> Raw data:

━━━

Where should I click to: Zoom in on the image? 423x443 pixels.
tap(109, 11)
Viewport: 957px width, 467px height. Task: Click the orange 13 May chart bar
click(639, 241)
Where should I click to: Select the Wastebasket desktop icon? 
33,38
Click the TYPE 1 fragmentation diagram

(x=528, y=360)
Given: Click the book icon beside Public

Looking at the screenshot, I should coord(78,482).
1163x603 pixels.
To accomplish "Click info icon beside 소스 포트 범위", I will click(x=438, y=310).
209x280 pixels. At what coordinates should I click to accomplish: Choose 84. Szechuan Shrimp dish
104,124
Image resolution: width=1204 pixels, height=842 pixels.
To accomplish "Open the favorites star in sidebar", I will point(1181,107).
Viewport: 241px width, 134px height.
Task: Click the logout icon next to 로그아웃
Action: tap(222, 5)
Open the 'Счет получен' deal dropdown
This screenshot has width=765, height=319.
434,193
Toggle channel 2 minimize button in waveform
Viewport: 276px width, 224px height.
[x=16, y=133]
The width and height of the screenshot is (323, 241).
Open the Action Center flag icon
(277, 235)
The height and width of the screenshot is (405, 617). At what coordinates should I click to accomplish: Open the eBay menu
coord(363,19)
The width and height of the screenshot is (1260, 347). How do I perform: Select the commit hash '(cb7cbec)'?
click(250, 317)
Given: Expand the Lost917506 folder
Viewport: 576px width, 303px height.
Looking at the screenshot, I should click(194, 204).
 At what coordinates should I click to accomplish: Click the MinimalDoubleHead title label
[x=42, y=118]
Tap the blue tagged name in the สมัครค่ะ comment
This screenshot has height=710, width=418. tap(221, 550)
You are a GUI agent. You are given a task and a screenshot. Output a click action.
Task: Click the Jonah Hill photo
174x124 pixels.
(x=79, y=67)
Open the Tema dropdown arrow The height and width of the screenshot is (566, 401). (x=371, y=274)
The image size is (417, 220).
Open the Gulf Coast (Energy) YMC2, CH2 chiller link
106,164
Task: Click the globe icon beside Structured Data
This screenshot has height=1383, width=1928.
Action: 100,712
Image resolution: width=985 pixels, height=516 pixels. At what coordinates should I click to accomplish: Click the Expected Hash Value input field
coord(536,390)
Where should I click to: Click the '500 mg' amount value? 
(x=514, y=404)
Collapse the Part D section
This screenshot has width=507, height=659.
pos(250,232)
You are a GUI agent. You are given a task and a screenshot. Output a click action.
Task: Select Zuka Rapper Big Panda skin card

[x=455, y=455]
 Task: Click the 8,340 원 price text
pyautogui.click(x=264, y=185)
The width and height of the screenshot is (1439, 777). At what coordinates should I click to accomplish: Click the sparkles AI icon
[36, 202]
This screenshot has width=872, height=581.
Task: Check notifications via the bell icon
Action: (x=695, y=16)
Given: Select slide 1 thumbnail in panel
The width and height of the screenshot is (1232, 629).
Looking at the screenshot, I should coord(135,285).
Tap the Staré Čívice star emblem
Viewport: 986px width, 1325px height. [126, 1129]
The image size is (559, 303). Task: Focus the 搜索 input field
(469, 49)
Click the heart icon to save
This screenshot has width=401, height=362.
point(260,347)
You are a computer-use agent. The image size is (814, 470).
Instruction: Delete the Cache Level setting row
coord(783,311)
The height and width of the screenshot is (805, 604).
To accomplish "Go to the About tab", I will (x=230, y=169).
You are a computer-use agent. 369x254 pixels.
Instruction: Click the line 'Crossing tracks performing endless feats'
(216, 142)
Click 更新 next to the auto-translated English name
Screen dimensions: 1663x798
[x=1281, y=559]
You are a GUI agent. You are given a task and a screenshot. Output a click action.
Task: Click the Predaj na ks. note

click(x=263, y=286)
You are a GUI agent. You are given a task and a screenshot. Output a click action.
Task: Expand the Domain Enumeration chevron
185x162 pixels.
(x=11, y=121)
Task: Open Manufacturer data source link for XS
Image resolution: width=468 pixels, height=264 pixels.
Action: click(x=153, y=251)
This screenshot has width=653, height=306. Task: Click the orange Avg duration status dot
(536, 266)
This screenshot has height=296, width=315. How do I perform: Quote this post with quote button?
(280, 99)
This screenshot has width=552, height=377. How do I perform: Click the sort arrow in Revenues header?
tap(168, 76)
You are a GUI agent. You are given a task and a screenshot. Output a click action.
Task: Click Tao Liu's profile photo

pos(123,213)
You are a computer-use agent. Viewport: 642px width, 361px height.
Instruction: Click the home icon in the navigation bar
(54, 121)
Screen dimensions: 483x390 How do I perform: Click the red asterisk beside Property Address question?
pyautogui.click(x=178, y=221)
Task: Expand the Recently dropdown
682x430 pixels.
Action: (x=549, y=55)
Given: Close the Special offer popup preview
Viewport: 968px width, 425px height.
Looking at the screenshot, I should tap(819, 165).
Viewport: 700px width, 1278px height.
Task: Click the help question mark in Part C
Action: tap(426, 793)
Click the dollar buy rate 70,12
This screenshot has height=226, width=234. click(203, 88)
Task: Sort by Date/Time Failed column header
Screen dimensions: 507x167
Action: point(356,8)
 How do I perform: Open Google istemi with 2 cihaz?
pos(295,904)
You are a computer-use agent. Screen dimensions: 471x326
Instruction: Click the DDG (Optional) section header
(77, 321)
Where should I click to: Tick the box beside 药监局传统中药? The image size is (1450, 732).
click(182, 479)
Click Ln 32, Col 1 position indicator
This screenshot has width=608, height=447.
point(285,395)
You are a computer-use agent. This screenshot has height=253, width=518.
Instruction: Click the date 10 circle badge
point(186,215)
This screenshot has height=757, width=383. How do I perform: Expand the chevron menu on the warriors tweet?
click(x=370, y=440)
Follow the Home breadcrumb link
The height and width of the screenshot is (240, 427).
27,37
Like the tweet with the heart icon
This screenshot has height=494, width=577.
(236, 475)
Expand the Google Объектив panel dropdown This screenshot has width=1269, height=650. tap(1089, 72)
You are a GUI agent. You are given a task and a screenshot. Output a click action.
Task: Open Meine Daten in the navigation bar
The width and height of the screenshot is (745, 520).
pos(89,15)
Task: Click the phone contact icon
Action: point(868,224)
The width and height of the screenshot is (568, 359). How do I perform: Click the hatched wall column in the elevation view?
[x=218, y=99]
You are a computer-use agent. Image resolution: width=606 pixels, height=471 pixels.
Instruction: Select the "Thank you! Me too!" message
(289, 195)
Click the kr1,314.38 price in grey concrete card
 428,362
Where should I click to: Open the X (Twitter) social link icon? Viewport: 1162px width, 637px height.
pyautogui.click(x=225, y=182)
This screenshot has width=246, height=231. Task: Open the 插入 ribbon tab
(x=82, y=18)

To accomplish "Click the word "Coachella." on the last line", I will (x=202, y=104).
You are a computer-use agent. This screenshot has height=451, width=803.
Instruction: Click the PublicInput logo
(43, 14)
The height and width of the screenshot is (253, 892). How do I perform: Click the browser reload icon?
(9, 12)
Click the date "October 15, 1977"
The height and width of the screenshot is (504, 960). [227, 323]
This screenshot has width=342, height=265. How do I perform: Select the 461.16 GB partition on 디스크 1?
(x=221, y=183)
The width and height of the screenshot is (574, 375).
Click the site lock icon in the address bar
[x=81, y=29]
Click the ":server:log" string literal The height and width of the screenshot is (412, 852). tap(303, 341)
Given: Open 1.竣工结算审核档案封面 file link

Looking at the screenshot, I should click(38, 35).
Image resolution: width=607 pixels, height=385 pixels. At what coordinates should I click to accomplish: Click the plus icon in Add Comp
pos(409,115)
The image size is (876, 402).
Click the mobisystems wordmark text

━━━

> Task prompt: Using the entries above, give back exactly the line containing "The image size is (559, 303).", the line containing "Task: Open Manufacturer", and every line between them, and nothing else.

> Answer space:
The image size is (559, 303). Task: Focus the 搜索 input field
(469, 49)
Click the heart icon to save
This screenshot has width=401, height=362.
point(260,347)
You are a computer-use agent. The image size is (814, 470).
Instruction: Delete the Cache Level setting row
coord(783,311)
The height and width of the screenshot is (805, 604).
To accomplish "Go to the About tab", I will (x=230, y=169).
You are a computer-use agent. 369x254 pixels.
Instruction: Click the line 'Crossing tracks performing endless feats'
(216, 142)
Click 更新 next to the auto-translated English name
Screen dimensions: 1663x798
[x=1281, y=559]
You are a GUI agent. You are given a task and a screenshot. Output a click action.
Task: Click the Predaj na ks. note

click(x=263, y=286)
You are a GUI agent. You are given a task and a screenshot. Output a click action.
Task: Expand the Domain Enumeration chevron
185x162 pixels.
(x=11, y=121)
Task: Open Manufacturer data source link for XS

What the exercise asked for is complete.